Yine bir başka üniversite sıralaması olan “URAP (University Ranking by Academic Performance) 2019-2020 dünya alan sıralamasında, Türkiye, 36 üniversitesi ile alan sıralamasında yer alan üniversite sayısı bakımından, ülkeler arasında 17. sırada yer aldı. Türk üniversiteleri, 61 bilim alanından 26’sında yer alabildiği için, ülkelerin alan sıralamasında yer alma sayısına göre yapılan değerlendirmede 43’üncü sıraya girebildi. En fazla sayıda Türk üniversitesinin yer aldığı alanlar; mühendislik ve tıp – sağlık bilimleri alanlarıdır. Mühendislik ile tıp – sağlık bilimleri alanları sıralamasına 23’er üniversitemiz girdi. Tıp ve sağlık bilimleri alanında sıralamaya giren üniversitelerin 7’si sırayla İstanbul Koç, Erzurum Atatürk, Ankara Gazi, İzmir Ege, Ankara, İstanbul ve Ankara Hacettepe Üniversiteleridir” (3).
Osmanlı devlet teşkilat ve teşrifatında sultan (hanedan) dışında kalemiye (sadrazam, bürokratlar), seyfiye (askerî zümreler) ve ilmiye (şeyhülislam, kadılar, ulemâ) olmak üzere üç temel meslek grubu mevcuttu. Osmanlı’nın son dönemi ve Cumhuriyet’in kuruluş yıllarında ise askeriye, mülkiye ve tıbbiye olmak üzere üç etkili meslek grubu vardı. Askeri hekimlik olarak başlayan süreçte birçok ünlü asker ve sivil tabip, hem hekimlik hem de hekimlik dışı alanlarda ülkenin kaderinde ve çok değişik alanlarda etkili oldular. İstanbul Üniversitesi’ne bağlı tıp fakültesi dışında, ikinci tıp fakültesi Ankara Üniversitesi bünyesinde ancak 1945’de kurulabildi. Ve sonraki 25 yıl içinde 7 tıp fakültesi daha açıldı. Son 50 yıl içinde ise yani bugün, bu sayı 111’e ulaşmıştır (2). Aynı şekilde, buna paralel olarak tıp fakültesi programlarına alınan öğrenci sayısı 1975’de 2000 kişi iken, 45 yıl sonra bugün bu sayı 15 963’e ulaşmıştır (2).

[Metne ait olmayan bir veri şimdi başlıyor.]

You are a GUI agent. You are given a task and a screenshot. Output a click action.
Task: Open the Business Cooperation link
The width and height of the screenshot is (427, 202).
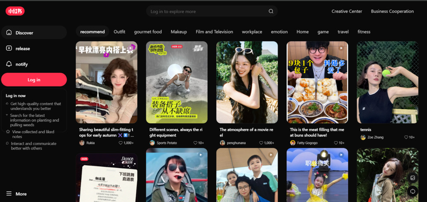pos(392,12)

2010 yılında ülkemizde tıp fakültesi sayısı 74 ve bu sayı ile dünyada tıp fakültesi sayısı olarak 5. sırada iken, bu sayı Hindistan’da 271, ABD’de 147, Almanya’da 36, İngiltere’de 32, Yunanistan’da 7 imiş (4). Aradan geçen 10 yılda ülkemizdeki tıp fakültesi sayısı %50 artışla 111’e ulaşırken, nüfus açısından bizimle aynı olan Almanya’da %8.3 artışla 39 (35’i devlet, 4’ü özel) olmuştur (5). ABD ise 2010 yılındaki fakülte sayısını gelecek 20 yılda 13 yeni fakülte açarak %10 artışla 160’a çıkarmayı planlamış (4).

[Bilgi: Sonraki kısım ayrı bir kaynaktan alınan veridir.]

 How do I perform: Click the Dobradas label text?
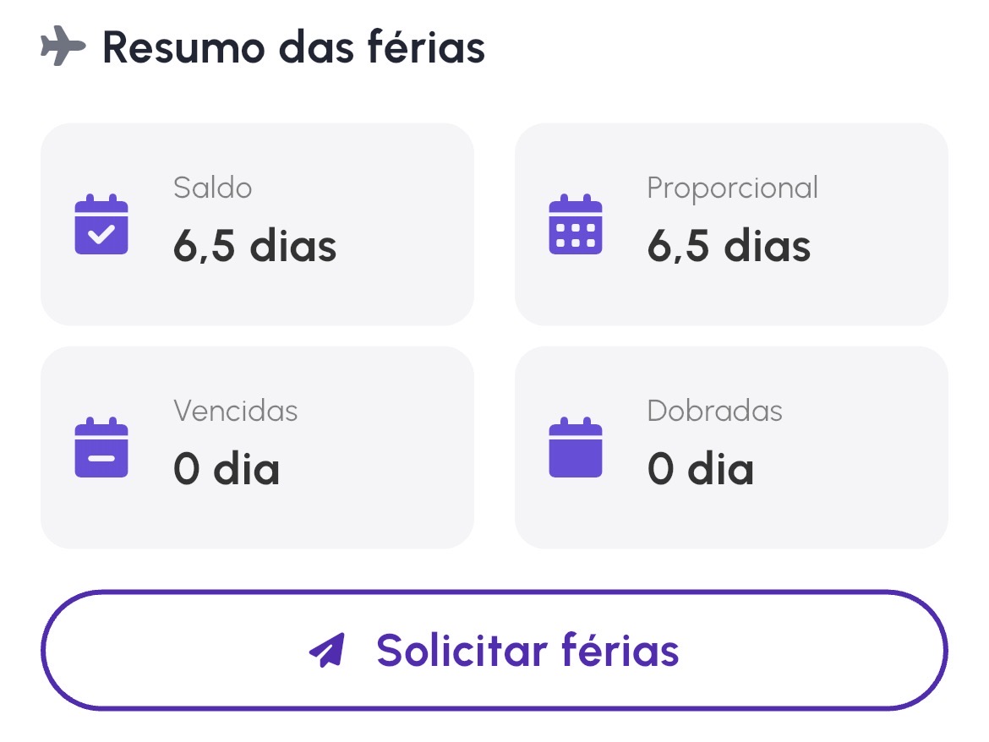[714, 411]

Elbette, başta nüfus artışı olmak üzere, diğer parametrelerdeki gelişmelere paralel olarak ülkenin ihtiyacı kadar tıp fakültesi açılması ve hekim yetiştirilmesi zarurettir. Fakat ülkemizde, özellikle son on yılda tıp fakültesi sayısı açısından muazzam ölçülerdeki niceliksel (kantitatif, kemmiyet) artışa rağmen, gerek yapısal (bina, araç gereç, donanım) ve gerekse akademik (öğretim üyesi, araştırma, yayın) açıdan niteliksel (kalitatif, keyfiyet) artış aynı ölçüde olmamıştır.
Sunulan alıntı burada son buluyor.